James Webb Space Telescope.... I am waiting for this since centuries... the project planning begin in 1996!! It will be finish in 2018!! 22 years!!! with a final cost close to 11 billions!!!

I know that some will jump saying "ahh.. but is not something easy to do... it requires many scientist and tests and bla bla bla.."

Ok, but lets compare it, for the same cost we can have:

http://s20.postimg.org/ujg5dn9j1/james_webb_cost.jpg

Now somebody will said that the tallest building in the world it does not require new technology or techniques? That it was done before?

In fact, if the Burj Khalifa has a fail.. it may kill thousands of people.

The james space telescope is not even so big.. it can be launched with the Ariane5, the mass is just 6.4 tonnes.

So yeah, if you ask me, all the money that big agencies receive, I would give it to private companies, so they fight between them to see who accomplish the objectives with the lower cost.

Nasa and all other agencies, are just a way to drop money and spent time, without even big breakthroughs.

Wow. Just wow. Nasa isn't there to drop money.

This project cost so much because of how long it took.
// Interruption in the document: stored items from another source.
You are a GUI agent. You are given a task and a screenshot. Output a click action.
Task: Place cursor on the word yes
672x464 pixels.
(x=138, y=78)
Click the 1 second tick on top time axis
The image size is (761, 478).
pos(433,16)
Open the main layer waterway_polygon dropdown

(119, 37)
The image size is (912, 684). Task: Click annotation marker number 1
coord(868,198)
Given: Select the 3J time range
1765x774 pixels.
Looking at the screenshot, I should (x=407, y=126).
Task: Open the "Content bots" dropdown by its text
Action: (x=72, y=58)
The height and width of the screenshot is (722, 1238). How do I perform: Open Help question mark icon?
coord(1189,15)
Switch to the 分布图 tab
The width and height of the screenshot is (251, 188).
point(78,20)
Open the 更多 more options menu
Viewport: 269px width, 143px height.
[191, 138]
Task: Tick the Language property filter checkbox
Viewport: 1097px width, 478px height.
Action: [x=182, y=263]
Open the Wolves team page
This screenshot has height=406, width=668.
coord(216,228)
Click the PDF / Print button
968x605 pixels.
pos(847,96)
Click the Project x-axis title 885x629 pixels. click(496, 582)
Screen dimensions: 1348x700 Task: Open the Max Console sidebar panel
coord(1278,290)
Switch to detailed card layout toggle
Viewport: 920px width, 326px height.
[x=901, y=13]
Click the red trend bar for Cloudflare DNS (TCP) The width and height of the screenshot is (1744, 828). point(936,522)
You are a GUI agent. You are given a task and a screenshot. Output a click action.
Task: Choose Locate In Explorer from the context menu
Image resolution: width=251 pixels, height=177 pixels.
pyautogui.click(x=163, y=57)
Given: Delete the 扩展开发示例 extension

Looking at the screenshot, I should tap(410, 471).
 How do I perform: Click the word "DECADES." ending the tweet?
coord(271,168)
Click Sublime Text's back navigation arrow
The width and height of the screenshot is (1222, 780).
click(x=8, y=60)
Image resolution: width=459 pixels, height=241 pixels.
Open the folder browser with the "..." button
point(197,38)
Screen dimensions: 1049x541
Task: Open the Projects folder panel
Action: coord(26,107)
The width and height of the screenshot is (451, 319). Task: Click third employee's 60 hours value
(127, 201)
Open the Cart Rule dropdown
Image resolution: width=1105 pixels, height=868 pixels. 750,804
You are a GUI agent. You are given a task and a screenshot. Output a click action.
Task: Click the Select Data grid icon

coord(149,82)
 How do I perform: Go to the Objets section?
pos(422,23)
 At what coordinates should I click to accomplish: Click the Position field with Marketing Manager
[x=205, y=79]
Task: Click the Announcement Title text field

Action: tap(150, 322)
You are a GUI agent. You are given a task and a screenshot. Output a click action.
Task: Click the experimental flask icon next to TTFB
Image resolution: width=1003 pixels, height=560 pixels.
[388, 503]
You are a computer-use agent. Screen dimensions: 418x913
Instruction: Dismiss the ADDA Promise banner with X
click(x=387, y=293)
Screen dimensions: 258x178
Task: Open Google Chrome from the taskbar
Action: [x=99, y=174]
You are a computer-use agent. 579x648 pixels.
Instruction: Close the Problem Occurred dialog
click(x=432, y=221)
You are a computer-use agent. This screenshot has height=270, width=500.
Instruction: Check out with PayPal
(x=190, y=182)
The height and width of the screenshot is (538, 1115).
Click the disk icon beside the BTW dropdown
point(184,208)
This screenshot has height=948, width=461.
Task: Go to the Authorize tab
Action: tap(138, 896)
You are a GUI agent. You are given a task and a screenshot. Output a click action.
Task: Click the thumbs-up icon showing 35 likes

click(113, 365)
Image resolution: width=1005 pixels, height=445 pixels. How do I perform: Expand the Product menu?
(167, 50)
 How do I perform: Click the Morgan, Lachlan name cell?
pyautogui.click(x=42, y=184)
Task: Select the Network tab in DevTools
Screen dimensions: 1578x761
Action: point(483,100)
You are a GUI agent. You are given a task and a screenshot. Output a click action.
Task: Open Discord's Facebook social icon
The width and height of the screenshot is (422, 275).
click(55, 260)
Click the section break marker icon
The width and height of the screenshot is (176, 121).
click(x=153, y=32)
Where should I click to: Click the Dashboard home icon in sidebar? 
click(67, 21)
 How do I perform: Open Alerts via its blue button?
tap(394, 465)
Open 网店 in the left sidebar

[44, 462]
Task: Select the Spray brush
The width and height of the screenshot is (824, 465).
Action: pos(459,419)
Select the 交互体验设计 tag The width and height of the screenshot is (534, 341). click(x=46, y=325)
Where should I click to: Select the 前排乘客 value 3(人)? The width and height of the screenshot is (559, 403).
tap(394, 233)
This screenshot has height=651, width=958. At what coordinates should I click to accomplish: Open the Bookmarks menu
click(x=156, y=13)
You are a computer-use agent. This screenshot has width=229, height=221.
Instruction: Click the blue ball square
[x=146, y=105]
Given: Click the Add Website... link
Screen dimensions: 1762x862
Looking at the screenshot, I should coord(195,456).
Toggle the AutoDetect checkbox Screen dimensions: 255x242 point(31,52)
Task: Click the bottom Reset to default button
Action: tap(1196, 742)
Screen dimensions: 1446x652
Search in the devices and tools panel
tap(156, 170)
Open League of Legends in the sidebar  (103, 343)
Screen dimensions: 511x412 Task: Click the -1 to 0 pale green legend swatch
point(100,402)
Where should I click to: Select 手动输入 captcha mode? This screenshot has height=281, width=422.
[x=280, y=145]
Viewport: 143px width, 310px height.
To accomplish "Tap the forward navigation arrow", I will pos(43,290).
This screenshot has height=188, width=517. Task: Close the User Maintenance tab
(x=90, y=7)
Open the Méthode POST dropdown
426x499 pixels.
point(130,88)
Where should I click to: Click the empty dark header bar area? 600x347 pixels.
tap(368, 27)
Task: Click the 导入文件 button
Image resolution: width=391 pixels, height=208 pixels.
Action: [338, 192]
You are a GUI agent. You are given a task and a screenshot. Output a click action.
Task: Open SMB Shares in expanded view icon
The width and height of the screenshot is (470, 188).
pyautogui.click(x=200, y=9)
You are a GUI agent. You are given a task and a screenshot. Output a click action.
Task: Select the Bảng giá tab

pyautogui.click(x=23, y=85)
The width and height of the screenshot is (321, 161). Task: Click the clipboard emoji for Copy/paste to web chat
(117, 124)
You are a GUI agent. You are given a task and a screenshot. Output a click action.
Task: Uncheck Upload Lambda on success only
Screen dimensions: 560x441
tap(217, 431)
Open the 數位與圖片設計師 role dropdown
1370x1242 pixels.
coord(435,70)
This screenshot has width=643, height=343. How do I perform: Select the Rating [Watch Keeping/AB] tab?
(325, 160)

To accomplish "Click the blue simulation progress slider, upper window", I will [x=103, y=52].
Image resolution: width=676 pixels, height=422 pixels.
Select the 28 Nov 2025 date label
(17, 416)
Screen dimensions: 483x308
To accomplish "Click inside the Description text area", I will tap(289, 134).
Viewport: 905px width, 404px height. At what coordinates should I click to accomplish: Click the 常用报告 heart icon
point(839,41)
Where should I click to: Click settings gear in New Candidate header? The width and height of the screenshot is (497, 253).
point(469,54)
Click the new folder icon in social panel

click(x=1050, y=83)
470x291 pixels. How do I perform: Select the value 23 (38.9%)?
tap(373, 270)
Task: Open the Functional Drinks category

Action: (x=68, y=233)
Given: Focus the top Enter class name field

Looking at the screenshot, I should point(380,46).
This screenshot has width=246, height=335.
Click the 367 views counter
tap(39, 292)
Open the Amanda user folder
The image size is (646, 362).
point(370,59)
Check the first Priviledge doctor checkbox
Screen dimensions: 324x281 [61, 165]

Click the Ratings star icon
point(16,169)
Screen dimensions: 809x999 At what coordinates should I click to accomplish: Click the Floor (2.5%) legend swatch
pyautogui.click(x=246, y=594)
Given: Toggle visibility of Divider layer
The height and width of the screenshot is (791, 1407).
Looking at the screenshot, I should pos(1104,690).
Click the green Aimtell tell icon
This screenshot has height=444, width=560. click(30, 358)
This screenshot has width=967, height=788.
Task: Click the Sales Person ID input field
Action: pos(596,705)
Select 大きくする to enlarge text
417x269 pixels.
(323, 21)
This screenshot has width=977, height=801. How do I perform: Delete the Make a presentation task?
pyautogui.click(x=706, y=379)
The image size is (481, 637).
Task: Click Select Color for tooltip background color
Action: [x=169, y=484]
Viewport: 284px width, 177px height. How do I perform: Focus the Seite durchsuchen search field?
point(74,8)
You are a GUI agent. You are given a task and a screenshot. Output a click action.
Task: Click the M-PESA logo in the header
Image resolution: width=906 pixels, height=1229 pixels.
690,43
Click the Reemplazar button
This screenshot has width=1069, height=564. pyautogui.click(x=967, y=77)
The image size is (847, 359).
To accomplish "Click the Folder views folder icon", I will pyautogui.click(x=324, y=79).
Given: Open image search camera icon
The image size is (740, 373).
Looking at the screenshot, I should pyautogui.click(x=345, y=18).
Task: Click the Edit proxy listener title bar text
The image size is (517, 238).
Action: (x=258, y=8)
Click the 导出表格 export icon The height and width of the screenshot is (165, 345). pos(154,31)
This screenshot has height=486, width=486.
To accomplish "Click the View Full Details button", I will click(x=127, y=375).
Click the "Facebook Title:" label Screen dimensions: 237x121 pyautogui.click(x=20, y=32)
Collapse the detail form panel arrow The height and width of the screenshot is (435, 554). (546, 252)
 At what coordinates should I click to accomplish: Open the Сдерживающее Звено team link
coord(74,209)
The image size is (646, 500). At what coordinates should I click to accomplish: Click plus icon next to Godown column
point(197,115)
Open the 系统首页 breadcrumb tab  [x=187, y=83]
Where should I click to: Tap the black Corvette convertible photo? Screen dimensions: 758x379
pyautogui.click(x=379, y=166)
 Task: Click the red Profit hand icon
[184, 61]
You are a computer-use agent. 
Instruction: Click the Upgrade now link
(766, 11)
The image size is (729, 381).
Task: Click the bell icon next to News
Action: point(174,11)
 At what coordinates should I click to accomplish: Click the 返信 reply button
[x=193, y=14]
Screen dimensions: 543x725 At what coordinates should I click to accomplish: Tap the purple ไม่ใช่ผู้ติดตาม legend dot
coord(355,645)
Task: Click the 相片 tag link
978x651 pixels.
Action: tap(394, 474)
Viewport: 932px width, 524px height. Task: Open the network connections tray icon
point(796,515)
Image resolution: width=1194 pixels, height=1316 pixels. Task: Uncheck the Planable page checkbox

Time is money. Hubble was started in the 70s. The 1970s. Hubble wasn't even as complex as JWST, which uses unfolding mirrors, and even a sun-shade. You think it can be done with less? Well, then, go and build something equal to it in only a few years.

This is big. Bigger than the tallest building. This thing is going to space. Space is guaranteed to be expense. Add on to that the many years of planning, the tender-loving-care of the telescope, the design, and just about everything else.

Comparing this to a building it not that great of a comparison.

This costs about as much as a single manned Apollo mission in today's money. Were they worth it?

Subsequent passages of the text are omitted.